AJC: Woman’s pleas for help ignored while giving birth in Fla. jail
A female inmate screaming for help in her jail cell in Broward County, Florida, was forced to give birth alone, ignored by jail staff standing outside her cell until after her son was born, according to the Broward Public Defender’s Office. The jail birth took place Sept. 27, nearly three months after the state enacted the Tammy Jackson Healthy Pregnancies for Incarcerated Women law, which puts safeguards in place preventing pregnant women being in restrictive or isolated cells during their detention.

ICE Detention

The New York Review of Books: The Lie of American Asylum
A handful of new books examine America’s punitive immigration politics from different angles, each offering its own wrenching portrait of the Trump era.

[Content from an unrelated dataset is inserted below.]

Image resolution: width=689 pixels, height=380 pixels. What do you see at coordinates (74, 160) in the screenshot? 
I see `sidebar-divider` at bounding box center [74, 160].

The books also touch on the greatest outrage of his administration: the policy-sanctioned separation of families that began in the summer of 2018. Despite the months of backpedaling and equivocation that followed the rollout of the policy, a recent investigation has revealed the extent to which it was carefully directed, with then attorney general Jeff Sessions bluntly announcing to a group of prosecutors, “We need to take away children.”

Medicaid Coverage in Jail

New Advocate: Manistee County on the hook for some inmate healthcare costs
Gene Lagerquist, a member of the Manistee Public Safety Committee (MI), complained that if an inmate had certain healthcare coverage like Medicaid before becoming an inmate, that coverage would often be excluded while the county assumed responsibility for the inmate’s medication costs, and mental and physical healthcare needs while in custody. “I cannot understand why we consider our inmates and those that are charged with a crime, why we deny them health insurance that Medicaid covers everybody else for,” Lagerquist said at the latest meeting. “Why do you lose your citizenship in that regard?” In the committee’s October agenda packet information was a National Association of Counties article on the federal Medicaid inmate exclusion policy. The county uses Correct Care Recovery company to handle the jail’s medical billing. The company works with inmates’ insurance companies to cover some costs and get the best deal.

On Focus: Wisconsin Adopts Policy that Suspends Rather than Terminates Medicaid Coverage for Incarcerated Individuals
Beginning October 24, 2020, Medicaid members that are incarcerated will have their health care benefits suspended and then re-evaluated before they are released from jail or prison. Previously, Medicaid members who became incarcerated had their coverage terminated, which then often delayed their access to medical and behavioral health care following their release. With the cost of health care services covered by Medicaid immediately upon an individual’s release, community organizations and free or low-cost clinics will no longer be responsible for the medical expenses incurred by Medicaid-eligible individuals who require care after release.